Brief =
Go through the lines below and copy each one that holds the string "agent".

Dataset entries
══════

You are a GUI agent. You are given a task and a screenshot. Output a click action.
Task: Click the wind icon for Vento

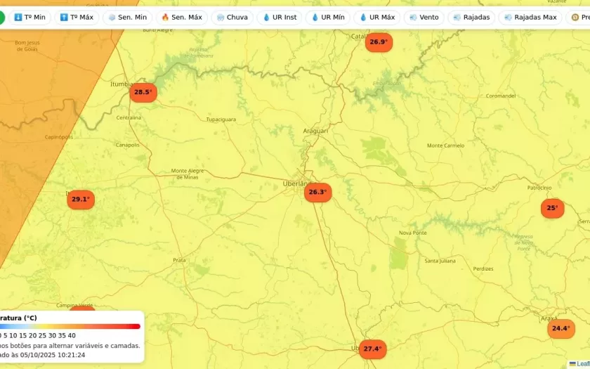point(413,17)
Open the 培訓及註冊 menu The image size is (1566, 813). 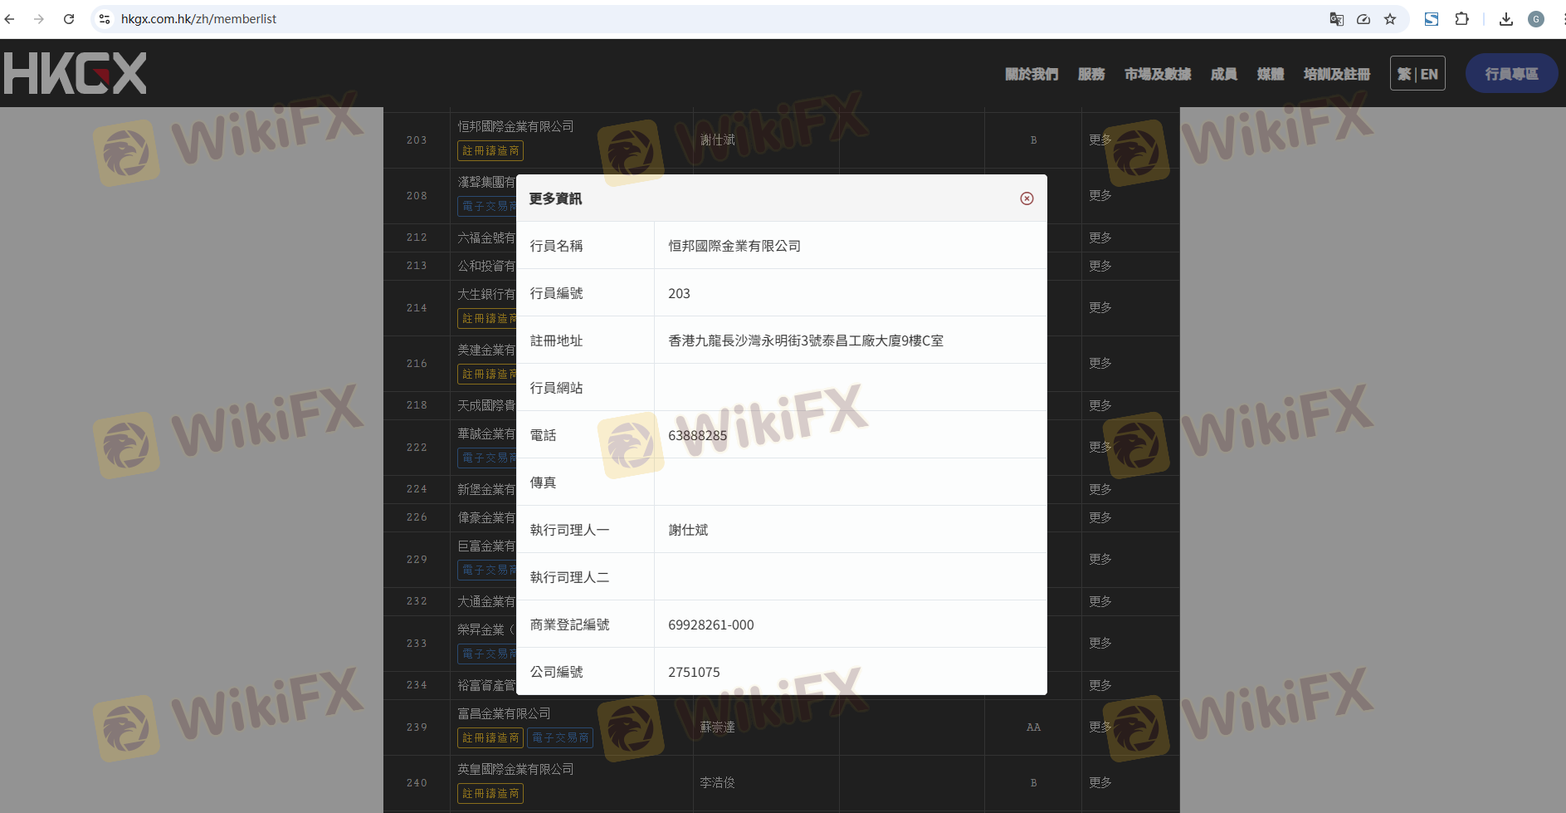[x=1336, y=74]
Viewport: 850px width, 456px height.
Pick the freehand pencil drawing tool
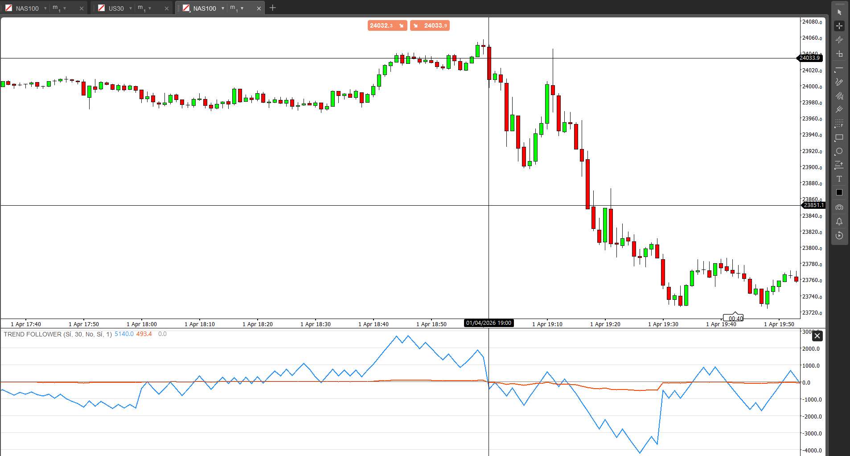839,82
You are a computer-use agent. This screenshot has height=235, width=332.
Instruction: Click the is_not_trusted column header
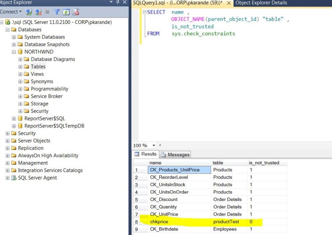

══════

Output below =
You are a GUI agent. You are given a task and a screenshot. Output a click action.
You are a computer-use agent. This screenshot has height=235, width=332.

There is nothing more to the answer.